First credit union service organisation set up in Guatemala

The CUSO will help credit unions grow their lending portfolios

The World Council of Credit Unions (Woccu) has helped to set up the first credit union service organisation (CUSO) in Guatemala.

The CUSO, Inversión y Desarrollo Crediticio Comunitario, S.A., is owned by a group of more than 20 credit unions affiliated with Federación Nacional de Cooperativas de Ahorro y Crédito de Guatemala (FENACOAC), which contributed US$5.1m towards its creation.

The CUSO was developed through the WOCCU Technology and Innovation for Financial Inclusion (TIFI) Project with funding from the USAID Cooperative Development Program (CDP). 

Woccu says the new body will help credit unions in FENACOAC grow their lending portfolios. Guatemala’s general law of cooperatives currently prohibits credit unions from providing finance to registered corporations, forcing registered small-to-medium enterprise (SME) to turn to banks for financial support, rather than their local financial co-operative.
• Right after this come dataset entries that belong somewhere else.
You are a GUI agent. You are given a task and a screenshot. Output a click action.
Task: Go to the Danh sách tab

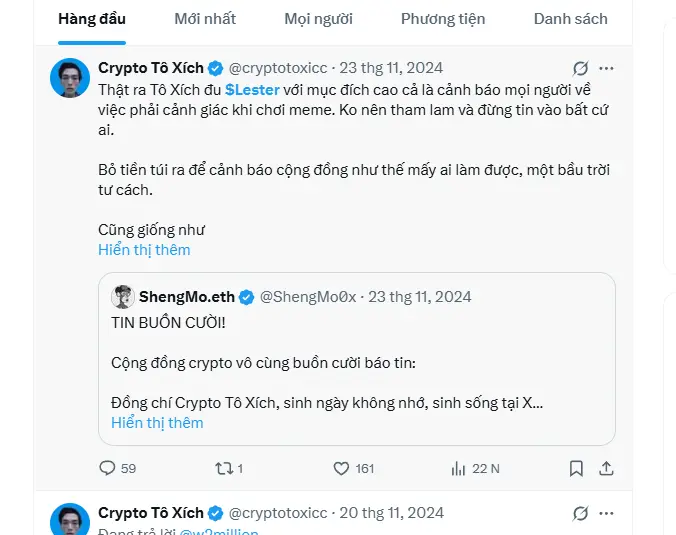(570, 19)
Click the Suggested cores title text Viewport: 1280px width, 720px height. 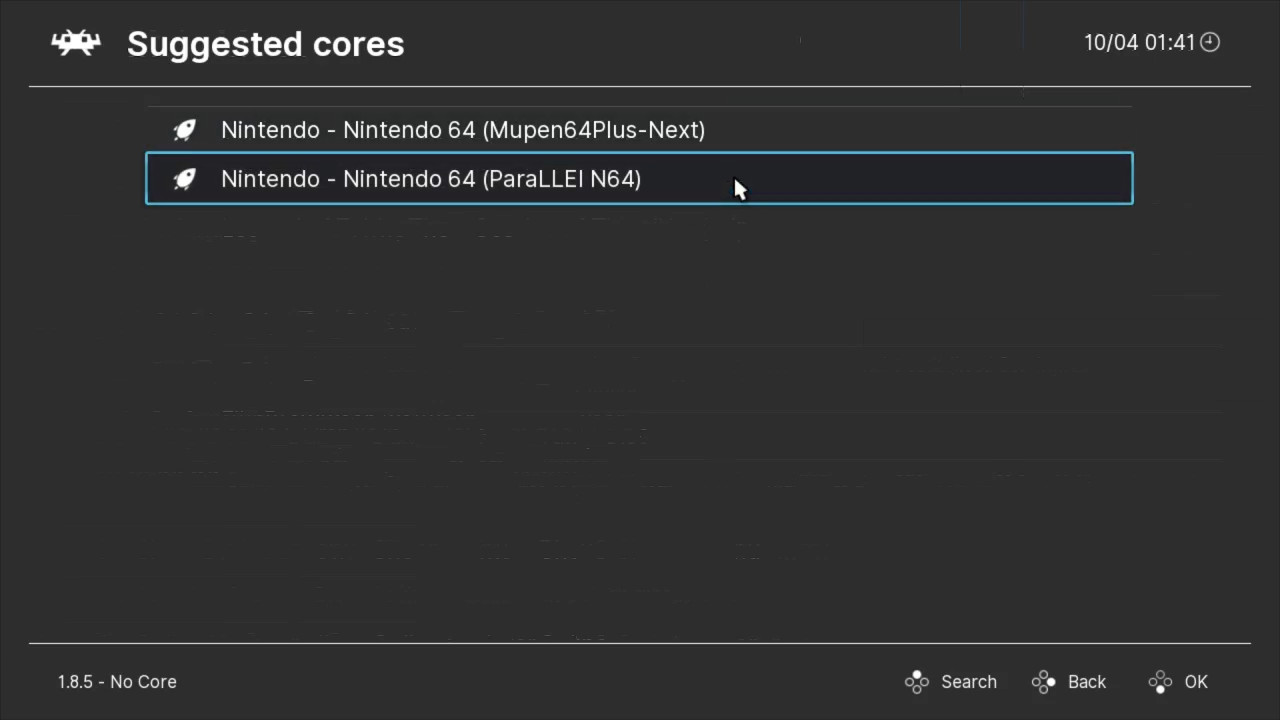tap(265, 43)
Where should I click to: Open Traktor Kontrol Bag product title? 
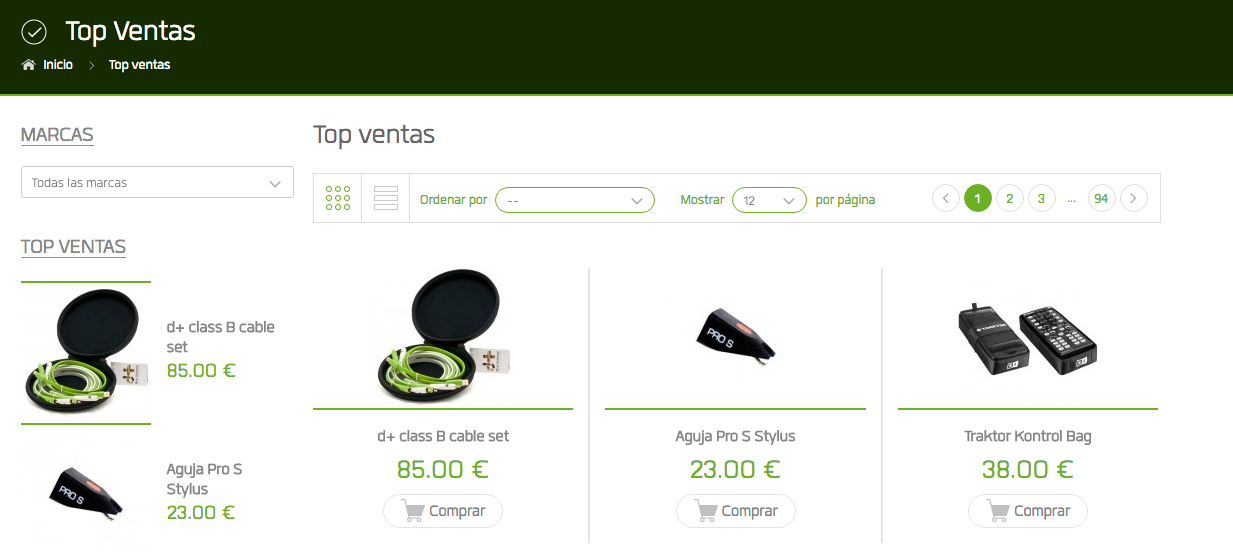coord(1027,436)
“For more than 50 years, FENACOAC has partnered with credit unions that have supported entrepreneurial members since the beginning of their commercial activities,” said FENACOAC business coordinator Luis Perez.

“The CUSO makes it legally possible to continue working with those same members once their businesses become legal enterprises, by helping them meet working capital needs, pay for operating expenses, and purchase assets and raw materials. The business owners also have the comfort of knowing credit union professionals working in the co-operative spirit will continue paying attention to and safeguarding their financial needs.”

Megan O’Donnell, senior vice president of international projects at Woccu, said: “The entire goal of the TIFI Project is to help credit unions increase lending to small-and-medium enterprises and deploy available capital effectively. The fact that our team was able to work in unison with Woccu’s member credit unions to develop a legal solution to the lending limitations they faced is a win for cooperative development and a model that can be replicated elsewhere, if necessary.”

Surpluses from the CUSO will be distributed among its member credit unions.

Woccu is leading similar TIFI Project initiatives in Kenya, Burkina Faso and Senegal.